::: Provided data :::

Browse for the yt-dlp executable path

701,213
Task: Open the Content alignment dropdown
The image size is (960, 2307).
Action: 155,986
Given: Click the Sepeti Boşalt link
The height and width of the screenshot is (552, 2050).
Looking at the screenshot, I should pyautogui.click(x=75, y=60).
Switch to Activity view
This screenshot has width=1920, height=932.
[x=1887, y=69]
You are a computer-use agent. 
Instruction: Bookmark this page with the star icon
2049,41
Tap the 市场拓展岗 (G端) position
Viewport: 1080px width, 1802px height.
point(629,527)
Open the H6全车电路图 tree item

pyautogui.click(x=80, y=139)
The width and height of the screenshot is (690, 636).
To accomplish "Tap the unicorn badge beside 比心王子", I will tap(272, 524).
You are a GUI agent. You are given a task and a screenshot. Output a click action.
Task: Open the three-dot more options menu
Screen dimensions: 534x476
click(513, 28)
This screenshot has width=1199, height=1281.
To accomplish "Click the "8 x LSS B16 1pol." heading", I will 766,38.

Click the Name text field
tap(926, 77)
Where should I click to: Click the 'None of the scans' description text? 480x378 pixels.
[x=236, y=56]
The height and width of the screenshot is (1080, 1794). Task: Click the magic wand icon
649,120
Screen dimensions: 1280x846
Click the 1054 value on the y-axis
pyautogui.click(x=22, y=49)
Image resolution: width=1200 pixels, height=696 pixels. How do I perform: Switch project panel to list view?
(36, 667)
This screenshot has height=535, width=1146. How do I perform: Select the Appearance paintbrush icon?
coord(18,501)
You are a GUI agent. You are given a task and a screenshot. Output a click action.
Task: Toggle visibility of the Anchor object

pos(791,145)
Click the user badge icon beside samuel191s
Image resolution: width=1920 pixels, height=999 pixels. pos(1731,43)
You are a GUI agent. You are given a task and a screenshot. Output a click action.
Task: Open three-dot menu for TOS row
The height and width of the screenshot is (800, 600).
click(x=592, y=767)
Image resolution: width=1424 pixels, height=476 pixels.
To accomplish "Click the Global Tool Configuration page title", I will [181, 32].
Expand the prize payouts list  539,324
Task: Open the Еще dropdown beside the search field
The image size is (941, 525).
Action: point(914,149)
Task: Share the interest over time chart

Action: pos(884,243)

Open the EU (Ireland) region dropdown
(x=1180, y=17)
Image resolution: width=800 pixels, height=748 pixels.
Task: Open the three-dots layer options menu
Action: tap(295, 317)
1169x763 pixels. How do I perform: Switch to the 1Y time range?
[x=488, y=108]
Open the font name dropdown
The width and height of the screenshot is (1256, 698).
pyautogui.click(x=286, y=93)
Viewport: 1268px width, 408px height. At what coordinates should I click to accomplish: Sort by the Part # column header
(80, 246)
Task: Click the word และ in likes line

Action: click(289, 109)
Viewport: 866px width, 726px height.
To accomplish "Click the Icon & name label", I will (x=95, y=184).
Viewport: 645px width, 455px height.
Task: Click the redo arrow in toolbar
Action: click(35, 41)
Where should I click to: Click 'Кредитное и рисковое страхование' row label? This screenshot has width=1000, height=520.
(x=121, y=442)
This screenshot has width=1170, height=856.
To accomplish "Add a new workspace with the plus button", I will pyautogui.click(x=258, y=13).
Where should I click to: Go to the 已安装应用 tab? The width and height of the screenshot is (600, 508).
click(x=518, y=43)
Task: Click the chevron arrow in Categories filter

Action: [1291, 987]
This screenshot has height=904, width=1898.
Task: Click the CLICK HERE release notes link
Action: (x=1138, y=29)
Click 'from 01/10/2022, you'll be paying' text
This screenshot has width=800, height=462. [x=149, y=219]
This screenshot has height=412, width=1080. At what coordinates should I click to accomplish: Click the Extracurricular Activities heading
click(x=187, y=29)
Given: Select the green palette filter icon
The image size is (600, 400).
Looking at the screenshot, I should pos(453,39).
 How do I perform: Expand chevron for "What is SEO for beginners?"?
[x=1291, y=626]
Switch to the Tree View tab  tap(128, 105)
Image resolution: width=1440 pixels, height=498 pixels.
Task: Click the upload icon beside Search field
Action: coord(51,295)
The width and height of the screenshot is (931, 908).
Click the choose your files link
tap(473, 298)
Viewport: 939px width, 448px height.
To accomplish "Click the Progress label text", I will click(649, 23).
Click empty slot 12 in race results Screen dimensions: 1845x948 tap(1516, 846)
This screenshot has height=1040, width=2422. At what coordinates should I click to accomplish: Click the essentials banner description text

:::

## Work request:
Each line from the start of the records through the line holding "The width and height of the screenshot is (690, 636)." must be returned exactly; nothing else belongs in the answer.

## Task response:
Browse for the yt-dlp executable path

701,213
Task: Open the Content alignment dropdown
The image size is (960, 2307).
Action: 155,986
Given: Click the Sepeti Boşalt link
The height and width of the screenshot is (552, 2050).
Looking at the screenshot, I should pyautogui.click(x=75, y=60).
Switch to Activity view
This screenshot has width=1920, height=932.
[x=1887, y=69]
You are a computer-use agent. 
Instruction: Bookmark this page with the star icon
2049,41
Tap the 市场拓展岗 (G端) position
Viewport: 1080px width, 1802px height.
point(629,527)
Open the H6全车电路图 tree item

pyautogui.click(x=80, y=139)
The width and height of the screenshot is (690, 636).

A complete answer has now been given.